Kelemahan kedua adalah bahwa tingkat kesukaran butir soal tidak
ditempatkan/dikalibrasi pada skala yang sama. Artinya bahwa butir-butir soal
tidak disusun berdasarkan tingkat kesukarannya dan kemampuan peserta didik
sehingga model konversi ini belum bisa menentukan nilai murni peserta didik yang
sebenarnya. Seharusnya hanya peserta didik yang memiliki kemampuan tinggi
(missal pada skala kemampuan 1, kemampuan 2, kemampuan 3) yang dapat menjawab
benar semua soal dalam tes pada skala yang bersangkutan atau tingkat kesukaran
butir (mudah, sedang, sukar) sesuai dengan kemampuan peserta didik yang
bersangkutan. Apabila sekolah mempergunakan konversi biasa seperti ini justru
akan merugikan peserta didik yang memiliki kemampuan lebih tinggi.

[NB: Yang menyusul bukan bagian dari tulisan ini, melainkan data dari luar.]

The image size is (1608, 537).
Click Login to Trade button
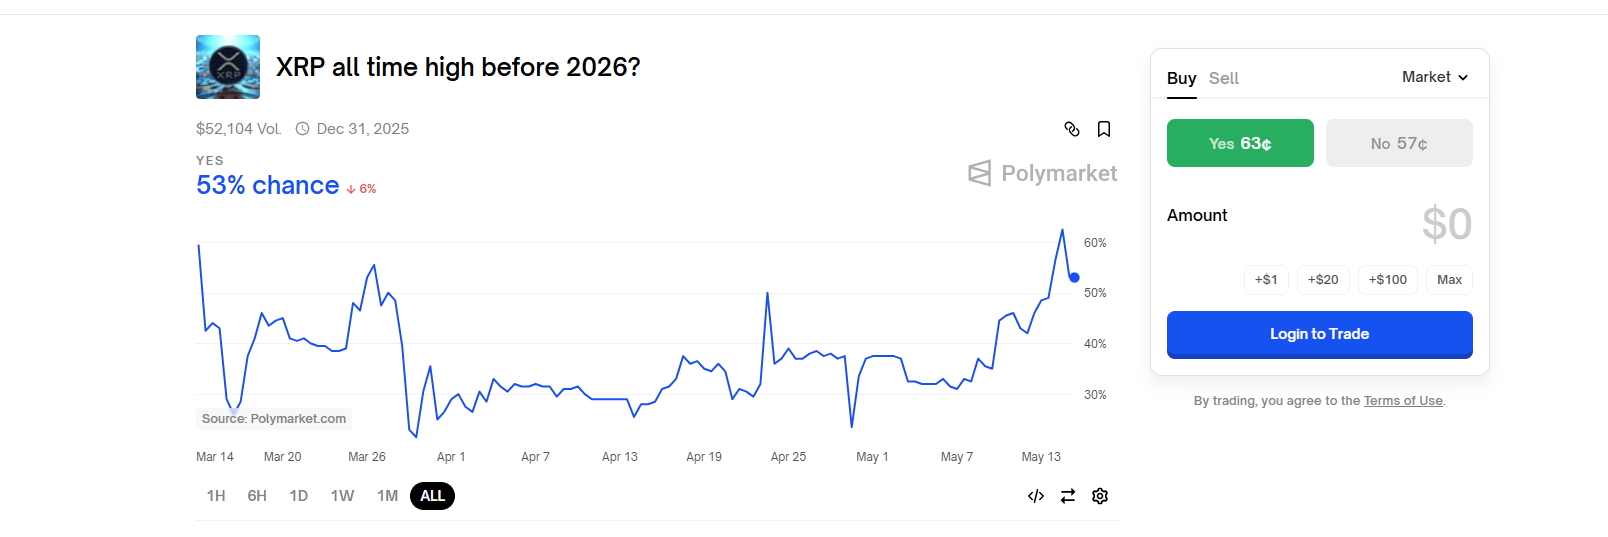click(1320, 334)

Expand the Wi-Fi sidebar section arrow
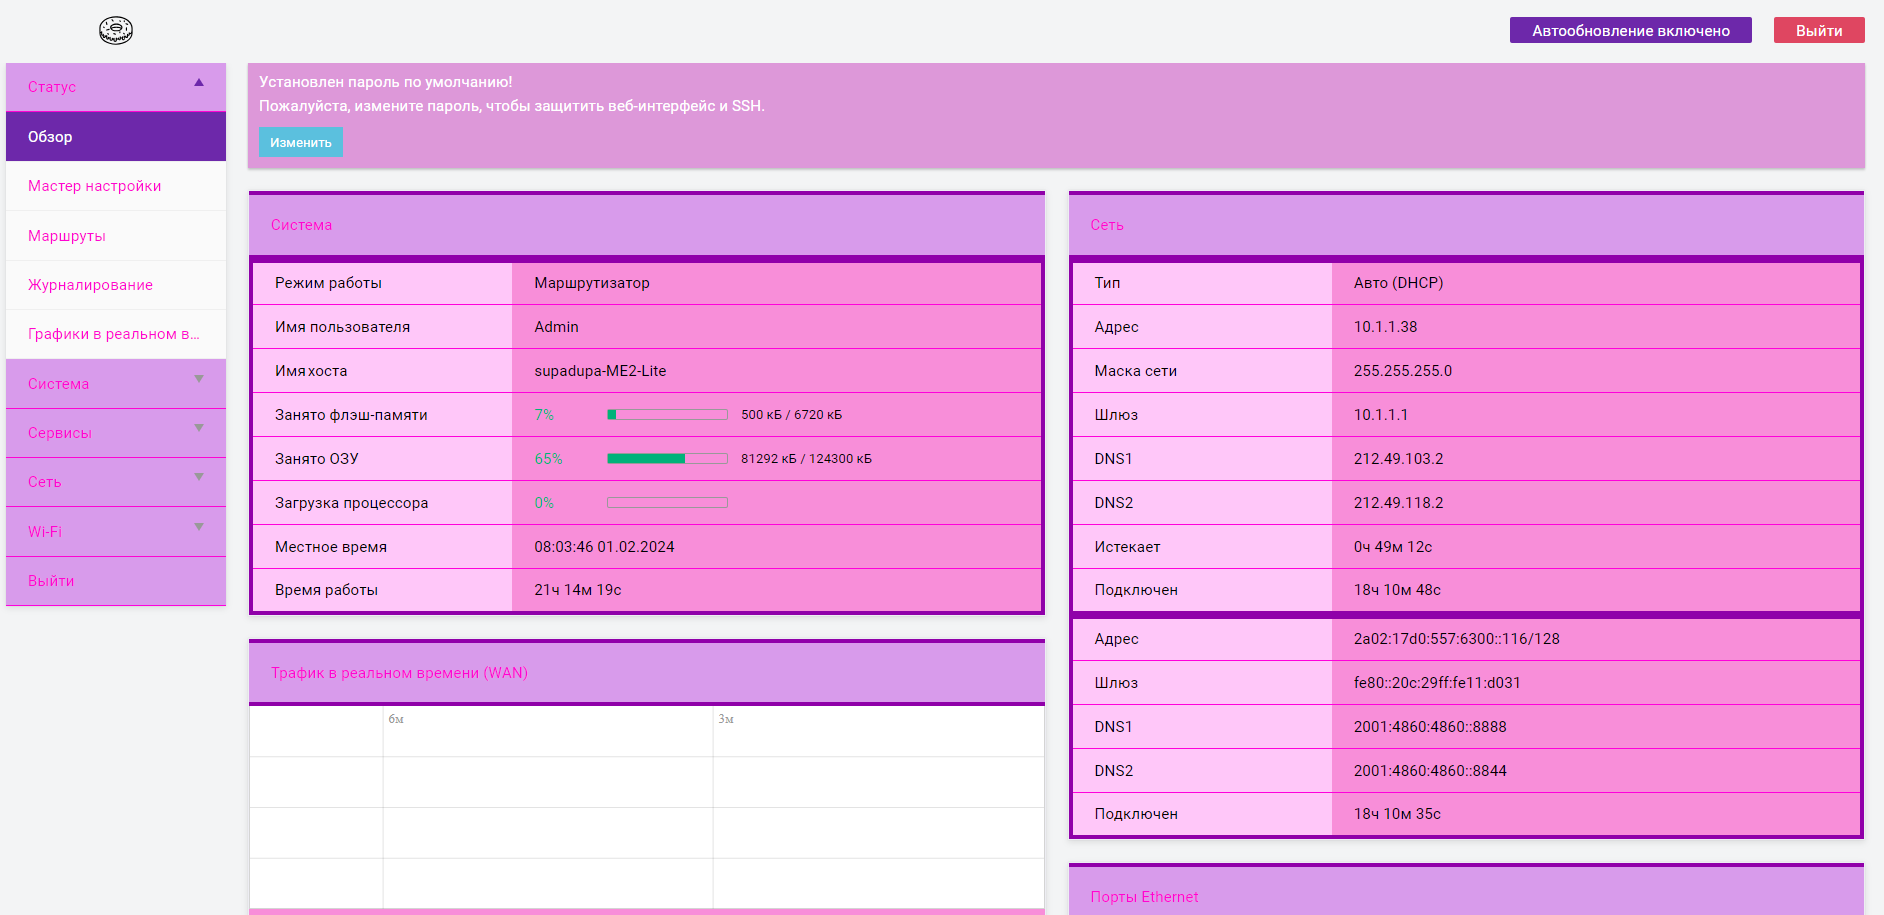(x=199, y=527)
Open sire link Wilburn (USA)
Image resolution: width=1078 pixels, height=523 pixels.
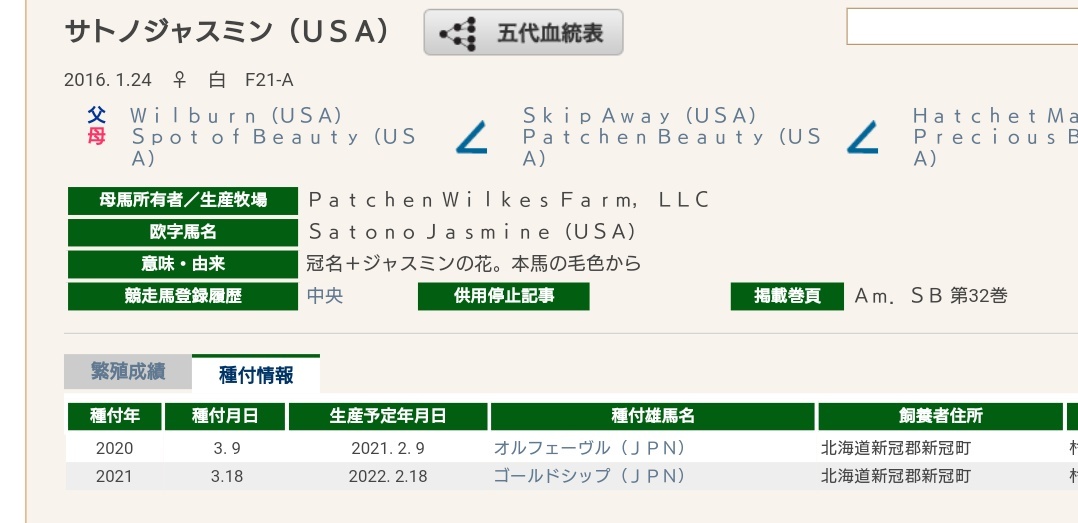coord(236,115)
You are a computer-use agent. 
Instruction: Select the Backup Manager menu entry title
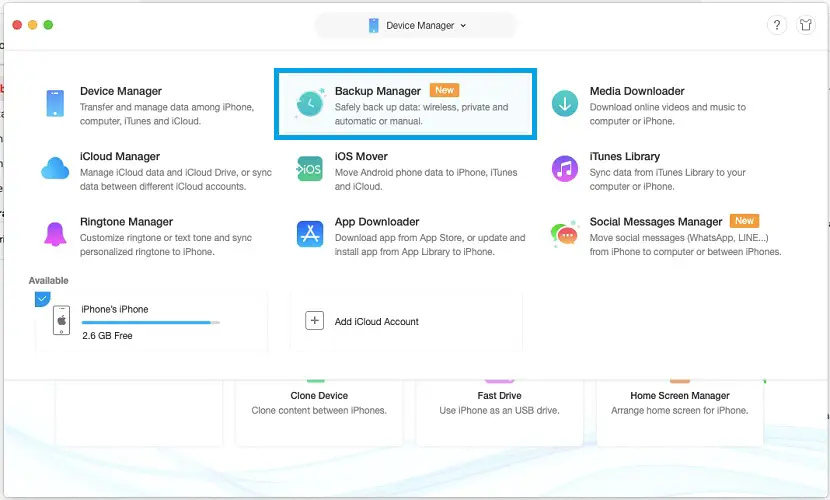pyautogui.click(x=377, y=91)
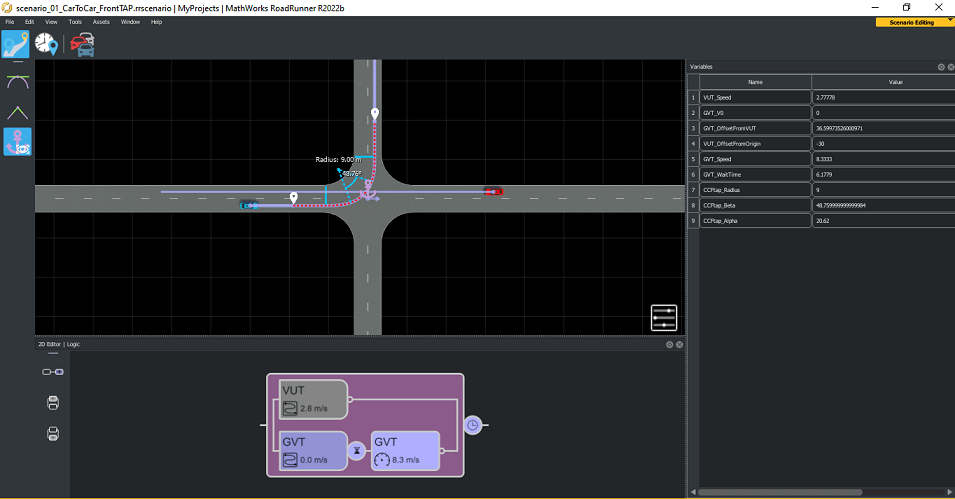
Task: Open the View menu
Action: coord(51,21)
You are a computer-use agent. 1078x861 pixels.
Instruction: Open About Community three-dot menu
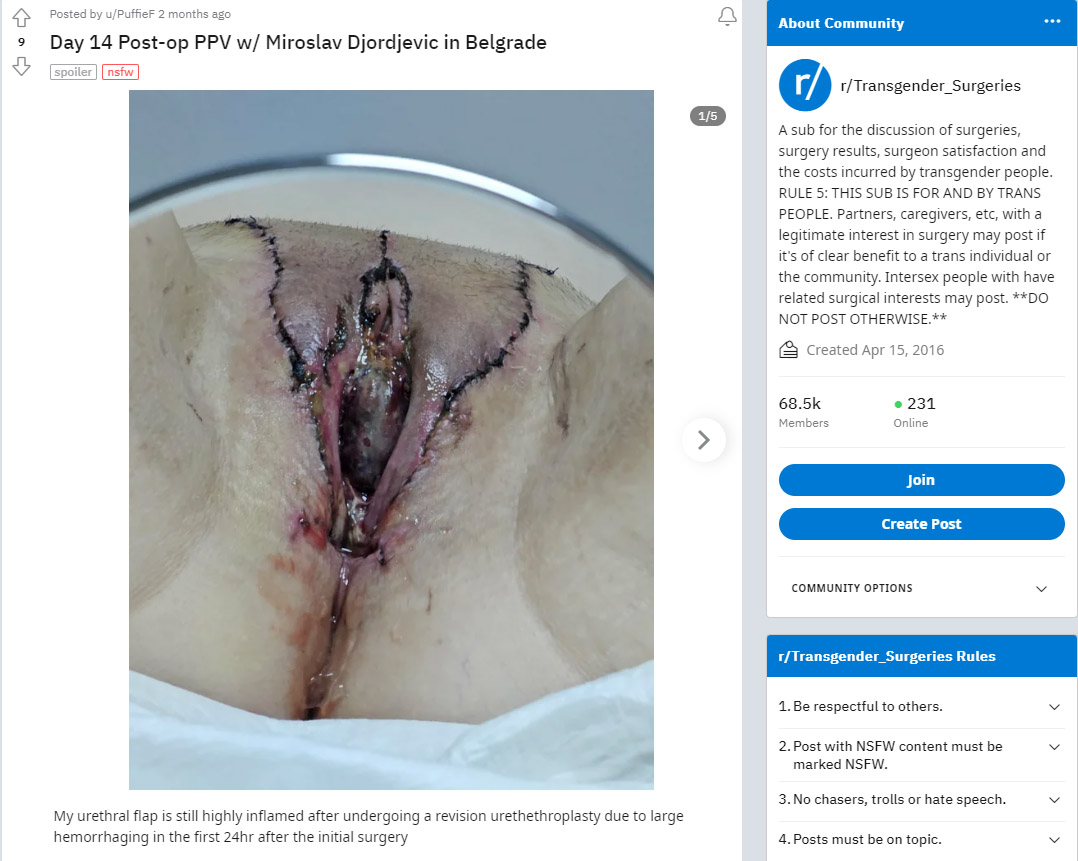(1052, 21)
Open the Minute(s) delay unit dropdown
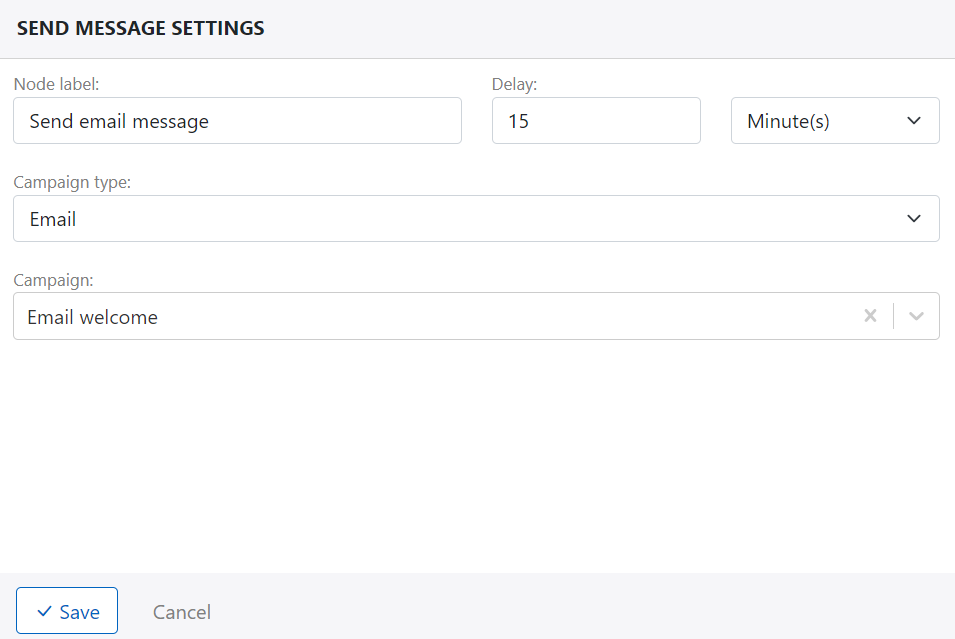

Konversi yang terkalibrasi adalah konversi nilai yang disusun berdasarkan
kemampuan peserta didik dari tingkat kesukaran butir soal yang terkalibrasi
dengan model Rasch (Item Response Theory).
Untuk memahami model terkalibrasi ini diperlukan pengertian berikut. Setiap
jumlah jawaban yang benar soal, misal 1 sampai dengan 50, masing-masing butir
memiliki tingkat kemampuan (untuk teori klasik tidak ada). Tingkat kemampuan
ini diperoleh dari rumus model Rasch P= (e (F-d)) : (1 + e (F-d): P adalah peluang menjawab benar satu butir soal. E = 2,7183, F = tingkat kemampuan peserta didik, dan d =
tingat kesukaran butir soal. Kemudian nilai abilitas (misal -3,00 sampai
dengan +3,00) ditransformasi ke dalam skala 0-10, 0-100, atau 0-4. Misal untuk
dapat ditransformasi ke dalam skala
0-100 diperlukan rata-rata 50 dan standar deviasi 5, sehingga untuk
membuat tabel konversi mempergunakan rumus Y=50+5X. Y=nilai peserta didik dan X
adalah nilai abilitas. Dengan rumus inilah konversi terkalibrasi dapat disusun.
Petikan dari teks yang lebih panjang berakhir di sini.